At minus 230 degrees, a cryotherapy chamber is nearly as cold as an editor’s heart.

I took my pants and shirt off, put on gloves, socks, and booties, and spent three minutes in one of them Wednesday at CryoWorks Michigan, which quietly opened in Berkley in late July.

I stepped into the chamber, with my head sticking out of the open top, and manager Rayan Halwani pressed a button on the $60,000 machine to begin pumping in nitrogen gas.

While clients can ask for a 30-second pause or step out early if they’re feeling too cold, I made it through the three minutes — the maximum treatment time — without a problem, chatting with Halwani and CryoWorks co-owner Eric Spector and flexing my knees a bit to keep moving. Halwani counted down as I neared the end: “90 seconds! 60 seconds!”

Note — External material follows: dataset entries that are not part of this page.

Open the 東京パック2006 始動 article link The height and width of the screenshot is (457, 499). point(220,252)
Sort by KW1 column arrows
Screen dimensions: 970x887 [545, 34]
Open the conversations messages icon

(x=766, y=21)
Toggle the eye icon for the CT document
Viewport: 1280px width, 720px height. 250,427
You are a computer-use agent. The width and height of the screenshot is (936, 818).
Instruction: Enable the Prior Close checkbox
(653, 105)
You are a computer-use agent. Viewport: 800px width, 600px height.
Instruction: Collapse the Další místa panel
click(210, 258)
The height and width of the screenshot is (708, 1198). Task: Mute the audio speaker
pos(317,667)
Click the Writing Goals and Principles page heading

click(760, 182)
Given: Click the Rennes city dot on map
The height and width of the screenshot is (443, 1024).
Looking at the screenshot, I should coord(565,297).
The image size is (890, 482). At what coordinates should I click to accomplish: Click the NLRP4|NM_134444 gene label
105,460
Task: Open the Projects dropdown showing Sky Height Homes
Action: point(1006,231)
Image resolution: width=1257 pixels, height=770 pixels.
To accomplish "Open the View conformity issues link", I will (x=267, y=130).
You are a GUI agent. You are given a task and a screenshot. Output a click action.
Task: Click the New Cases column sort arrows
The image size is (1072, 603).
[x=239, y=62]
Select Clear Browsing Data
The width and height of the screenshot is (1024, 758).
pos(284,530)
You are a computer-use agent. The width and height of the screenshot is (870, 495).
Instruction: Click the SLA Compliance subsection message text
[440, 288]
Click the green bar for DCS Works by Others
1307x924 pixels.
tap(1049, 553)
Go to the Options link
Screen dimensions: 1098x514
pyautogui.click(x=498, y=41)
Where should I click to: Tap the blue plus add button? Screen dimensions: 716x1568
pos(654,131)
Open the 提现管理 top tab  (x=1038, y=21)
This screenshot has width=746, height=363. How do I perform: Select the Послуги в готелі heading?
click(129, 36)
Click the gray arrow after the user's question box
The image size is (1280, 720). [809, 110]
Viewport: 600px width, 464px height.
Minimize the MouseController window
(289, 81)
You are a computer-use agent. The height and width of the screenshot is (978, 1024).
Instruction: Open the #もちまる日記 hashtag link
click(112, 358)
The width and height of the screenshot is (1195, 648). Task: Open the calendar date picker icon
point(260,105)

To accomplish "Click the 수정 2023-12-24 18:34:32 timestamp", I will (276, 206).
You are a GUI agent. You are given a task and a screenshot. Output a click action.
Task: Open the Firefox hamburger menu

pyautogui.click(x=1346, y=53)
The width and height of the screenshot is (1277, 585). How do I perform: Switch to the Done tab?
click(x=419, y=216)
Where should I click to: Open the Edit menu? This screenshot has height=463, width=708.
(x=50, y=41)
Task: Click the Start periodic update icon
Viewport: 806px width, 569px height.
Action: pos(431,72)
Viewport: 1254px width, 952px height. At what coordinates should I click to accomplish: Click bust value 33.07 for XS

The theory behind cryotherapy is simple. “Your body thinks it’s going to die,” Spector says.

I tried Level I, or minus 230 degrees. Level II is minus 240 degrees, and Level III is minus 250.

The difference is more distinct than, say, the contrast between a 60-degree day and an 80-degree day.

“Level III’s a mofo,” Spector says. “Some people — all they do is III.”

The objective is pain management. The energetic and affable Spector, a 50-year-old attorney and former professional road racer, says he was sold on cryotherapy when it helped him manage pain from past injuries sustained on dirt bikes, motorcycles, and bicycles.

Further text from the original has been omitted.